(DOCUMENT EXTRACT Opens)

Moneybox

The Filibuster Won’t Save Obamacare From President Romney

Eric Cantor—the man with the plan.

Photo by Win McNamee/Getty Images

Read the rest of Slate’s coverage on the Supreme Court upholding the Affordable Care Act.

I took a break from my usual habits and watched Morning Joe this morning (an interesting reminder, incidentally, that “liberal” MSNBC dedicates hours of programming every day to conservative punditry shows) and House Majority Leader Eric Cantor was on, explaining that if Republicans win in November, they’ll repeal the Affordable Care Act. Tom Brokaw said no way because of the filibuster. Cantor said Democrats passed the bill under reconciliation orders, so Republicans will unpass it under the same. Ryan Lizza thinks this won’t work (h/t Mickey Kaus) for reasons I find unconvincing:

Many Republicans, especially in the blog and talk-radio swamps, would cry, “Use reconciliation!” Readers familiar with the congressional debates of 2009-2010 will remember that this procedure allows certain budgetary measures to pass through the Senate with a simple majority. (After Ted Kennedy died and was replaced by the Republican Scott Brown, Obama and congressional Democrats used the reconciliation process to make some final, crucial changes to the health-care law.) But reconciliation wouldn’t work here—the process can only be used for policies that have budgetary effects and a C.B.O. score. Much of the A.C.A., such as the insurance exchanges and subsidies, would fall under these categories. But a lot of it, including the hated individual mandate, does not. Repealing the exchanges and subsides without repealing the mandate and the other regulations and cost controls in the law would create a health-care Frankenstein that a President Romney would be rather nuts to support.

(DOCUMENT EXTRACT Closes)
(PROVIDED INFORMATION Opens)

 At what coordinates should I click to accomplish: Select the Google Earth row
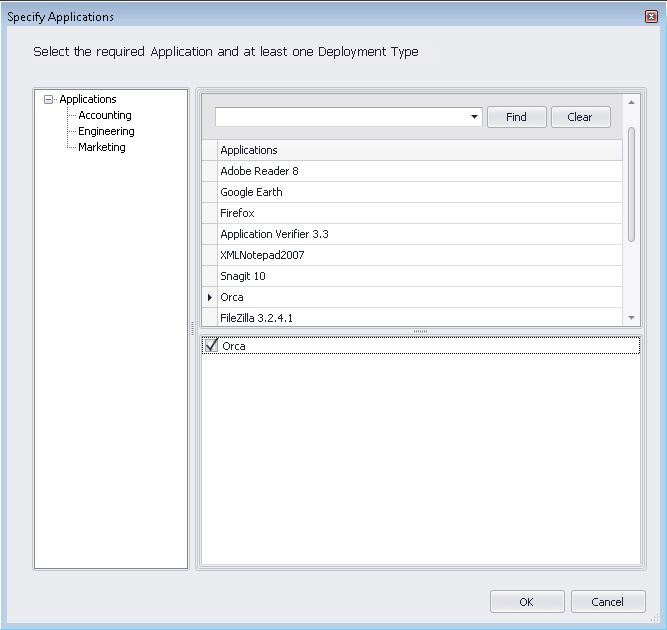[251, 192]
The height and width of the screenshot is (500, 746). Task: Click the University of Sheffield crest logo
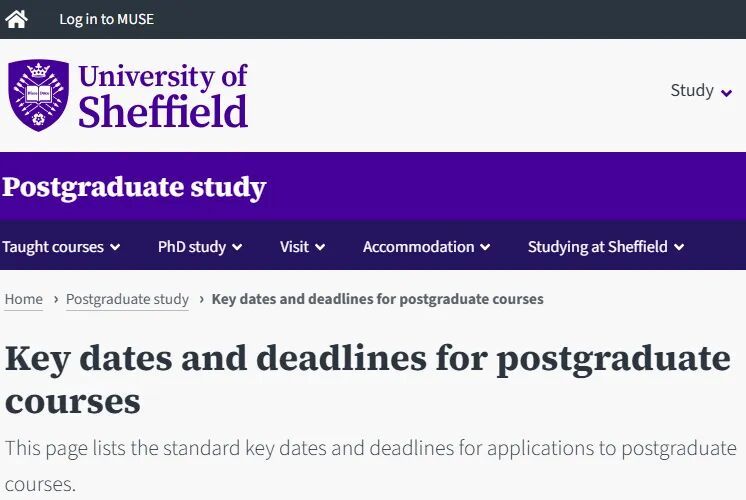pos(38,95)
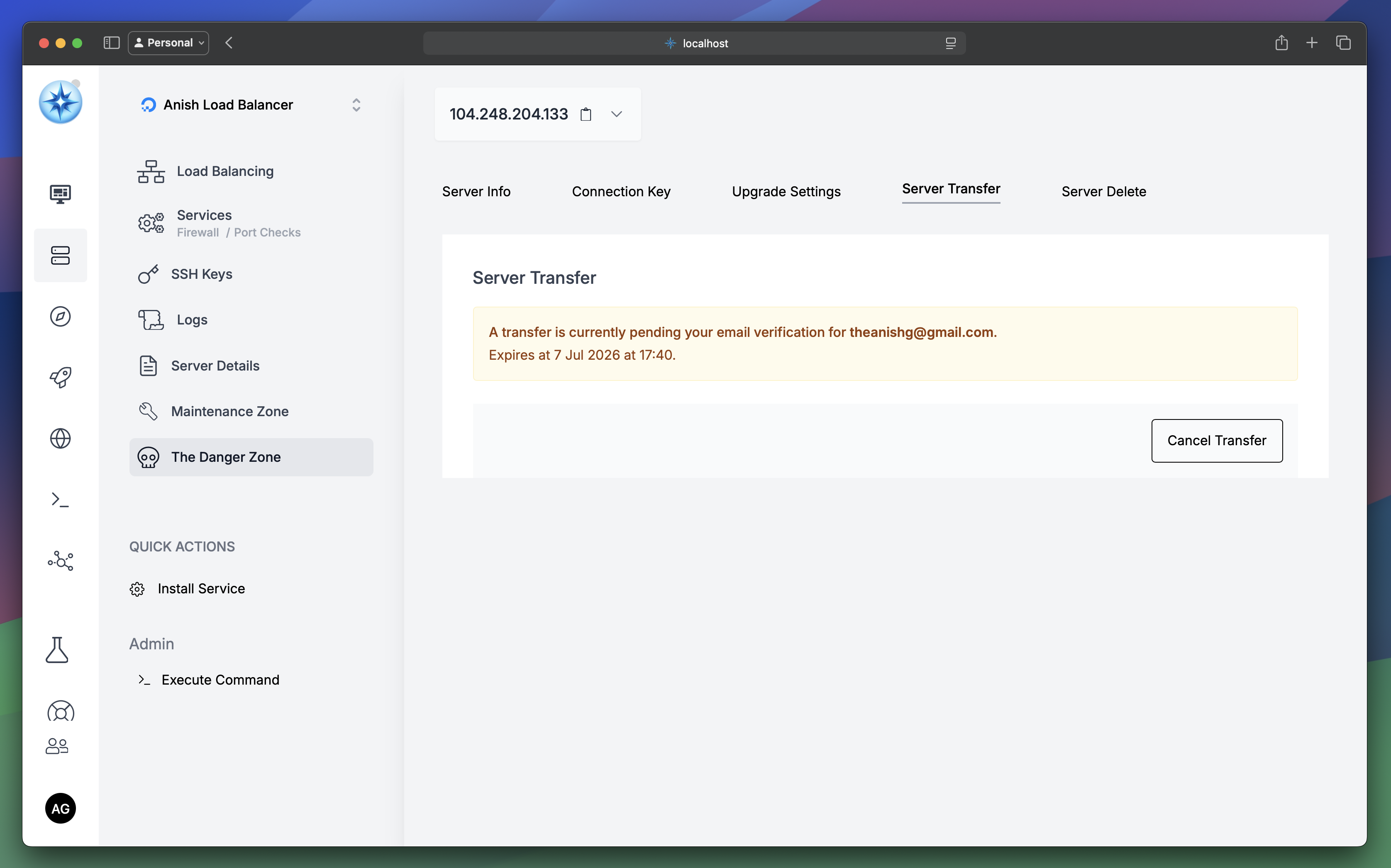
Task: Open the team members icon
Action: pos(57,746)
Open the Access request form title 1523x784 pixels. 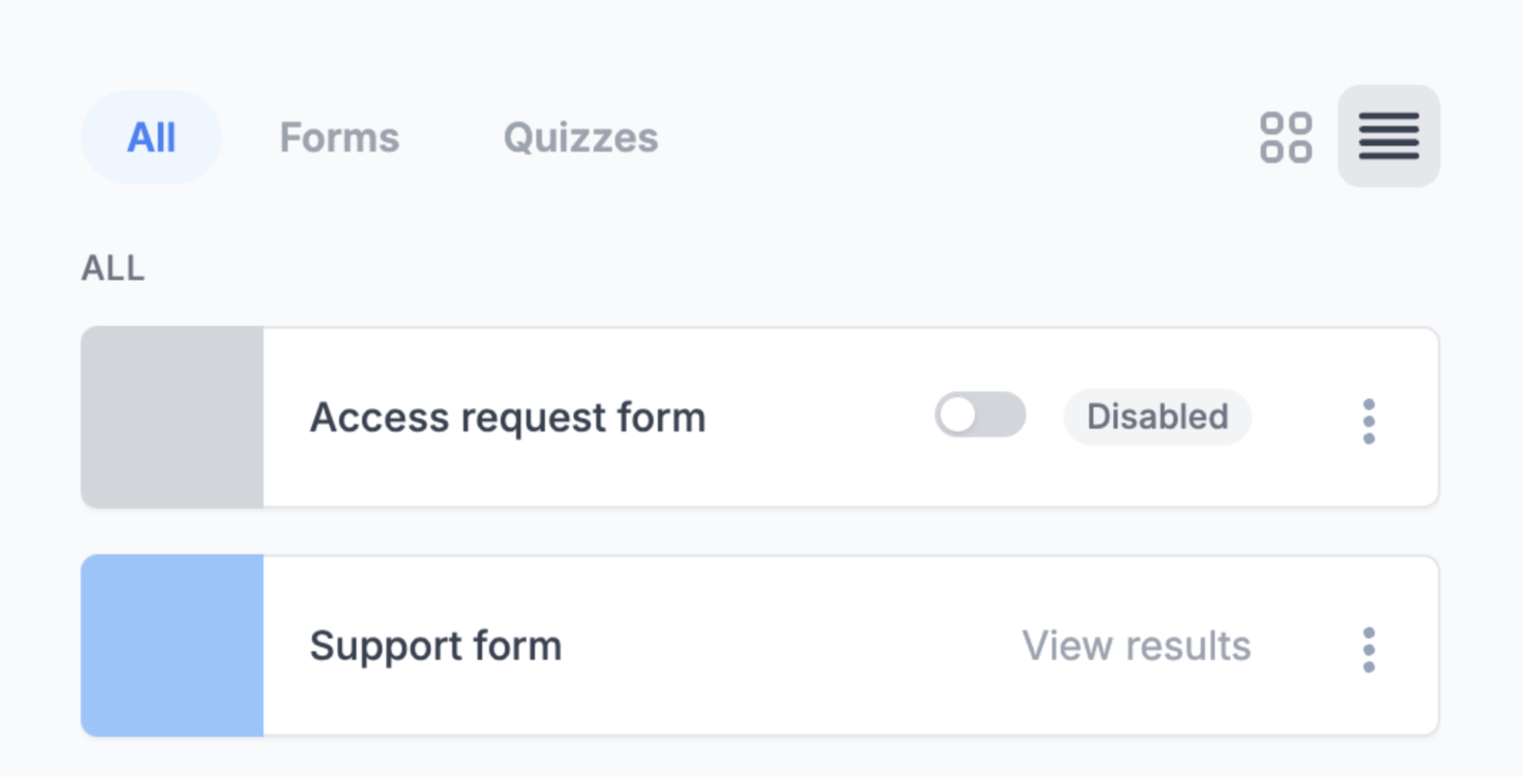(x=507, y=417)
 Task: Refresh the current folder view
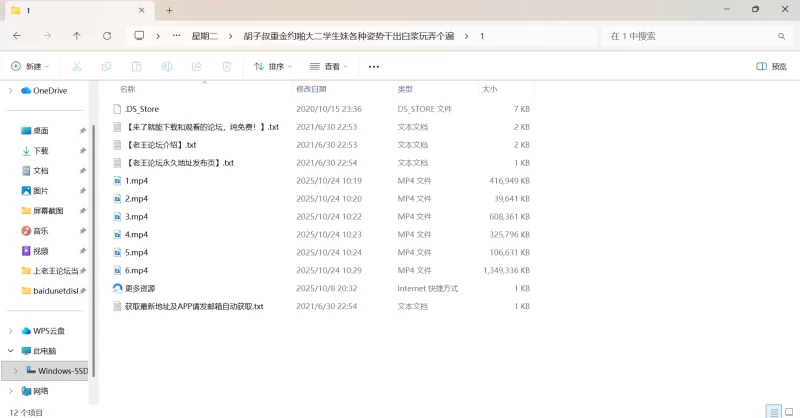107,35
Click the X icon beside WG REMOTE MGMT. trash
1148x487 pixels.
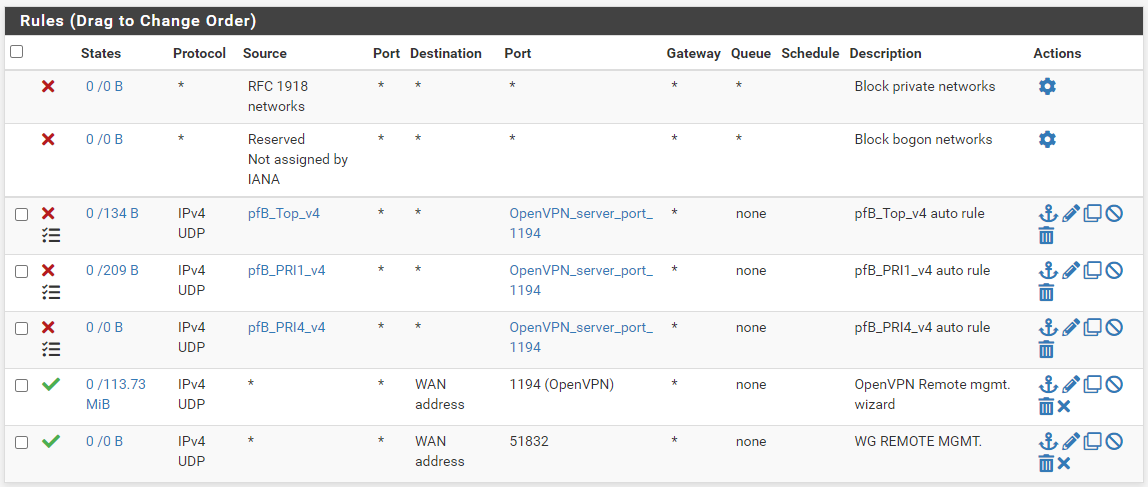coord(1064,463)
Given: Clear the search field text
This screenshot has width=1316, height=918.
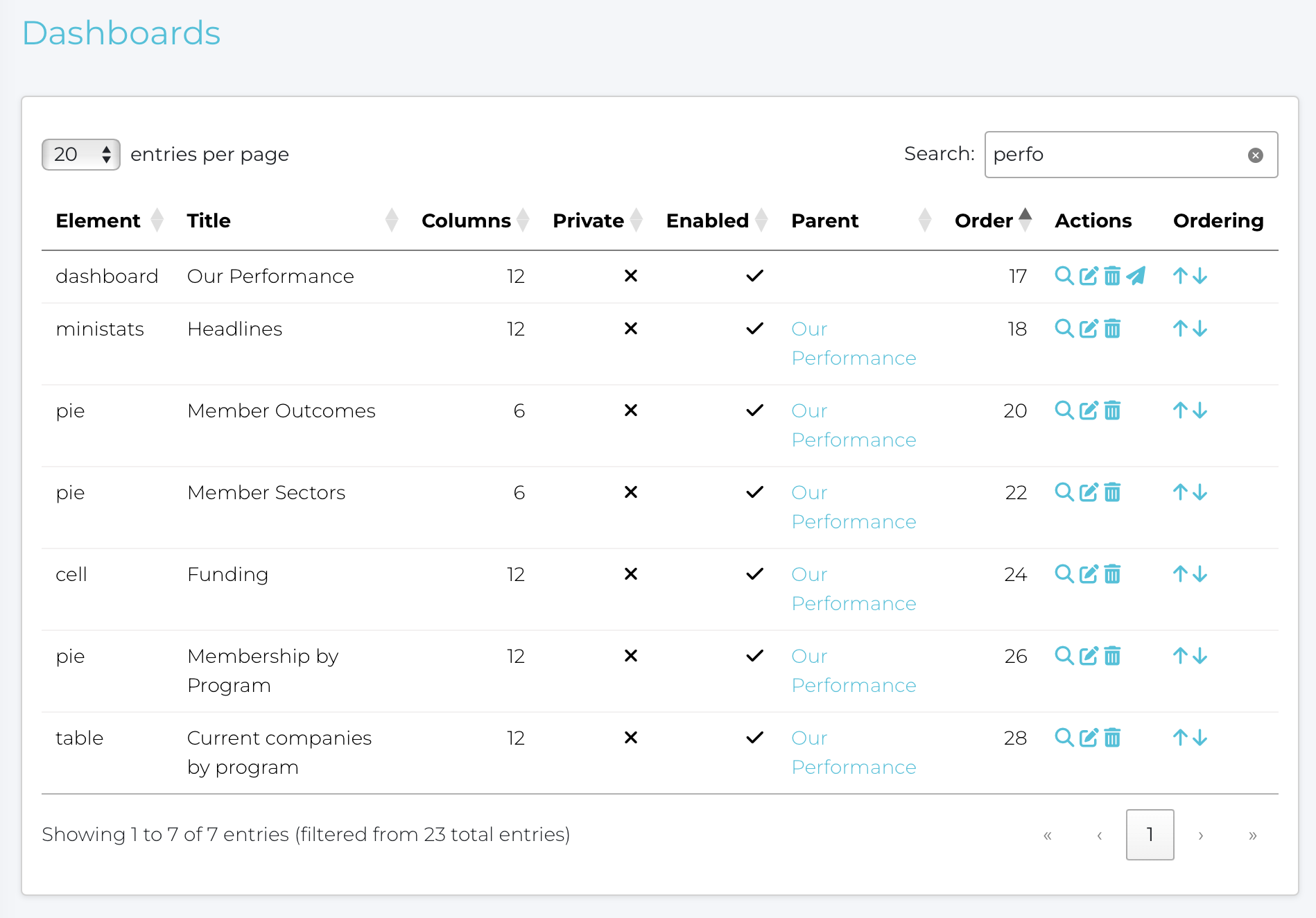Looking at the screenshot, I should 1255,155.
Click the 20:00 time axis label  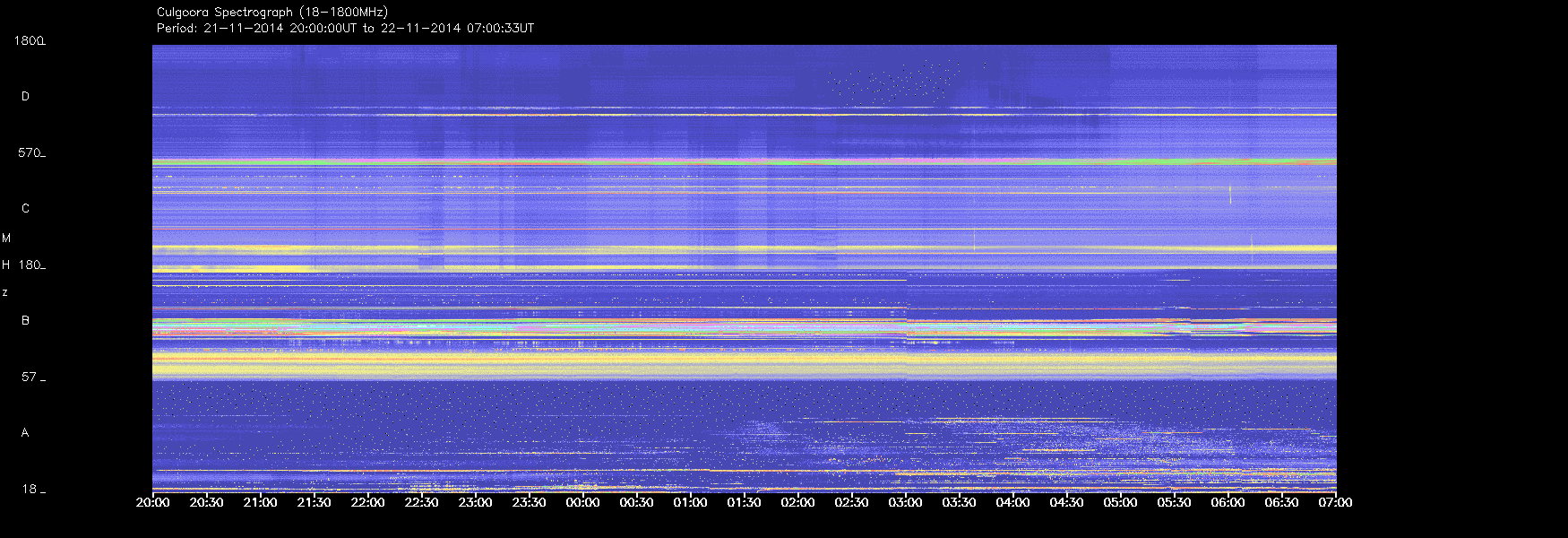click(x=152, y=502)
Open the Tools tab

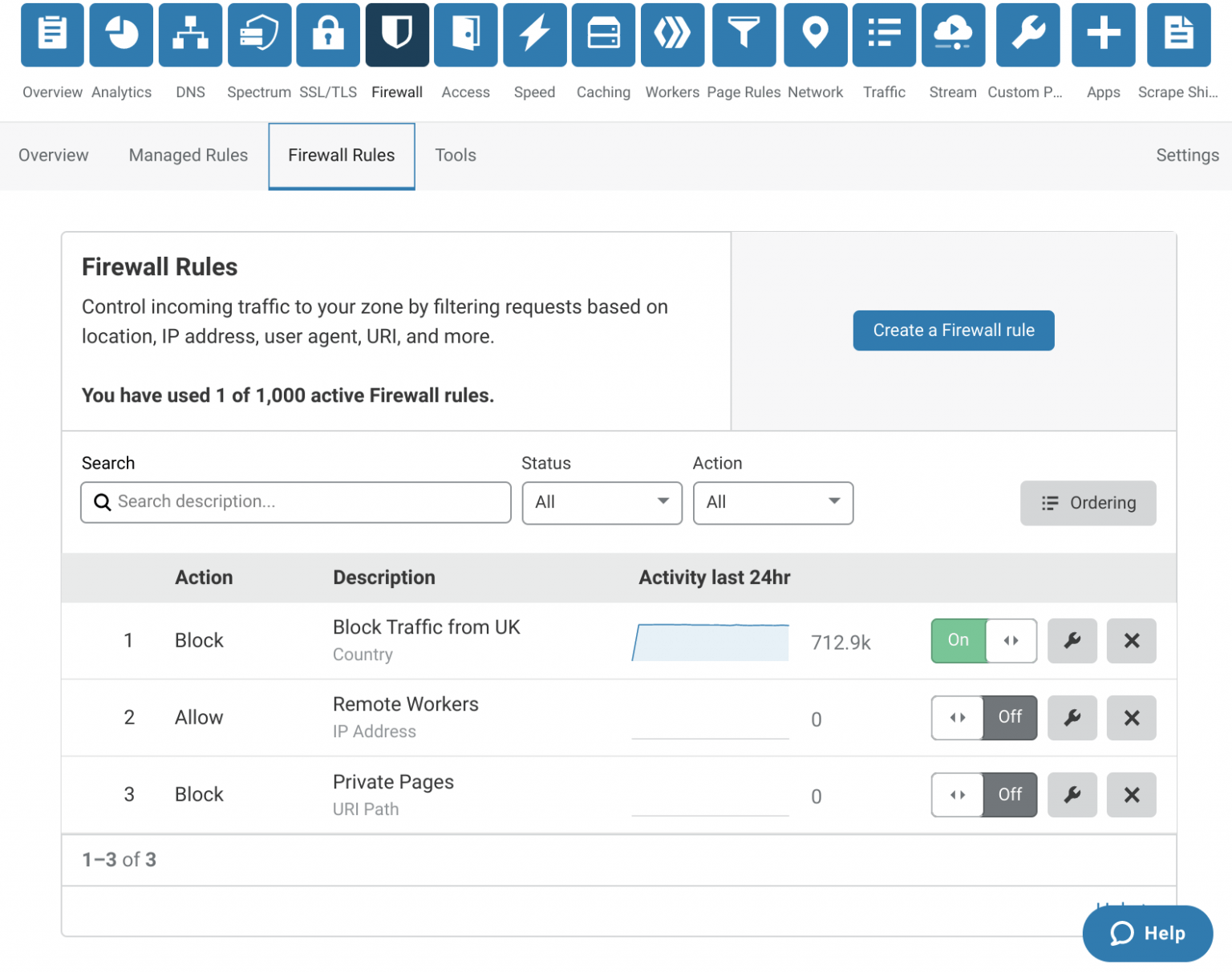[x=456, y=156]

(PROVIDED INFORMATION Closes)

> [WHAT IS EXPECTED]
Echo word for word the passage of the article on repealing the Affordable Care Act from "Eric Cantor—the man" up to and including "upholding the Affordable Care Act.". Rely only on the text given above.

> [ANSWER]
Eric Cantor—the man with the plan.

Photo by Win McNamee/Getty Images

Read the rest of Slate’s coverage on the Supreme Court upholding the Affordable Care Act.